_Exercise aim_
Copy the lines below exactly, starting at the line that contains "Image resolution: width=1277" and stopping after the last line, and include no other lines.

_Data supplied_

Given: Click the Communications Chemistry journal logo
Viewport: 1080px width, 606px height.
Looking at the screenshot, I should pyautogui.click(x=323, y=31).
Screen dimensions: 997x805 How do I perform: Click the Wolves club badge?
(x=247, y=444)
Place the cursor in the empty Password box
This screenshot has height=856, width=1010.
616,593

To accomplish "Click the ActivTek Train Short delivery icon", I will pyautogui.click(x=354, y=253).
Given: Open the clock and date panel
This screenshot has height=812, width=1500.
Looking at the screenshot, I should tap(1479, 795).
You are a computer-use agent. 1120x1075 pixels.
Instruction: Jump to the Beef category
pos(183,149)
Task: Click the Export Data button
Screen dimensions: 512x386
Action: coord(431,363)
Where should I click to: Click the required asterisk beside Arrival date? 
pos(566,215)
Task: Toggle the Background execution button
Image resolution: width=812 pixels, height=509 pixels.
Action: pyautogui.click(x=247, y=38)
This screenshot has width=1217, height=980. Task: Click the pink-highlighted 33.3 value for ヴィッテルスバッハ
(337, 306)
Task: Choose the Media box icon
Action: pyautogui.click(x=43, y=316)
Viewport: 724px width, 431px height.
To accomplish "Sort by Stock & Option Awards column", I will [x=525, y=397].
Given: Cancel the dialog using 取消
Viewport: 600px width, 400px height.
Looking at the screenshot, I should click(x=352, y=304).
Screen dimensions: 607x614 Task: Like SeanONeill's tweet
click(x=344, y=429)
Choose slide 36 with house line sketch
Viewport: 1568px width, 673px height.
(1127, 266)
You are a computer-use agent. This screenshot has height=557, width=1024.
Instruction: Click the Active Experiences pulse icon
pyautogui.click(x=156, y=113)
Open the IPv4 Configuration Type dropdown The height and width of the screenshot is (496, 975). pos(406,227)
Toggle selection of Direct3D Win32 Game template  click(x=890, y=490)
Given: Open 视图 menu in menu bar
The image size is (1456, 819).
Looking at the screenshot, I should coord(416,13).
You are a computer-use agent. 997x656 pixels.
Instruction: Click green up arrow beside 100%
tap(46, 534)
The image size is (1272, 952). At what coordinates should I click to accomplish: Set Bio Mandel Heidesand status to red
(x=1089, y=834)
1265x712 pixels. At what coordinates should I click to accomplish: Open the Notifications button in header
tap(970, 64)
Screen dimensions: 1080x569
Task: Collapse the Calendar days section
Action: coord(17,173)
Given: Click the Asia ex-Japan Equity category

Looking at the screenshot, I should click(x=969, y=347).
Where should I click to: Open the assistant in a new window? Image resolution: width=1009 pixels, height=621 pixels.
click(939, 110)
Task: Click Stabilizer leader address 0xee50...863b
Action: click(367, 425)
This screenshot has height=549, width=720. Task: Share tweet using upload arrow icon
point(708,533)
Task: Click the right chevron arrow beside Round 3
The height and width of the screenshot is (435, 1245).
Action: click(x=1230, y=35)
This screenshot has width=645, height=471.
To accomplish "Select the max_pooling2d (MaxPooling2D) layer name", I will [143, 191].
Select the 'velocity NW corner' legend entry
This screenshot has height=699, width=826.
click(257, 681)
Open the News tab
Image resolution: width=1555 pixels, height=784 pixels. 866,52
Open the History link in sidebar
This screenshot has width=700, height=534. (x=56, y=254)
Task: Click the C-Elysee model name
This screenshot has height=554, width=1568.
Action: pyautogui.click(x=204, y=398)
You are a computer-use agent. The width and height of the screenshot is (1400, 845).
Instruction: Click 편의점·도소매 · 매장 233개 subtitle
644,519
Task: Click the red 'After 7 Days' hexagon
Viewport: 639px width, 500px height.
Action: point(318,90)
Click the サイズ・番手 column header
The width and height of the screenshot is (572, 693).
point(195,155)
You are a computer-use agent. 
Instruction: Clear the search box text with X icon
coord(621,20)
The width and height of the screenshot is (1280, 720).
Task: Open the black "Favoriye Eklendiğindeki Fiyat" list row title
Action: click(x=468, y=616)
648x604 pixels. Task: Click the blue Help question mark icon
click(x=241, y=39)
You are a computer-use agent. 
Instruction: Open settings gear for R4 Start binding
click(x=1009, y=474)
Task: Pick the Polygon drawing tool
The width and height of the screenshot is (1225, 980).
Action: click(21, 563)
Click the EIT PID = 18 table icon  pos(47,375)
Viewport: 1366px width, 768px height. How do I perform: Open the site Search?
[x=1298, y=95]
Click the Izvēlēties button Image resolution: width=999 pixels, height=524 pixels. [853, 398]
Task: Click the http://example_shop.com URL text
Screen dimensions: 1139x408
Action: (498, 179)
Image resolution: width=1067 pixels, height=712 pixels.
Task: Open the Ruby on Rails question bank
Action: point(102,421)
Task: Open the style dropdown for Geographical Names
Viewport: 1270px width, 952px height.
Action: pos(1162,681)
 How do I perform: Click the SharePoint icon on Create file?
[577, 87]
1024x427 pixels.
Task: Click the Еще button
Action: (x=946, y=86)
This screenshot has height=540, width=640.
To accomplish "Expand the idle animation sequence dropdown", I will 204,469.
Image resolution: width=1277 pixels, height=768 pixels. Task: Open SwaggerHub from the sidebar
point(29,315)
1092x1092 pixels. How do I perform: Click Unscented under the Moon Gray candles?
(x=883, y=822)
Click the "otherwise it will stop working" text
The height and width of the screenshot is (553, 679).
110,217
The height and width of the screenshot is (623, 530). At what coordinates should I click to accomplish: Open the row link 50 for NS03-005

_Answer for this exercise_
Image resolution: width=1277 pixels, height=768 pixels. Task: Open SwaggerHub from the sidebar
point(29,315)
1092x1092 pixels. How do I perform: Click Unscented under the Moon Gray candles?
(x=883, y=822)
Click the "otherwise it will stop working" text
The height and width of the screenshot is (553, 679).
110,217
The height and width of the screenshot is (623, 530). At what coordinates should I click to accomplish: Open the row link 50 for NS03-005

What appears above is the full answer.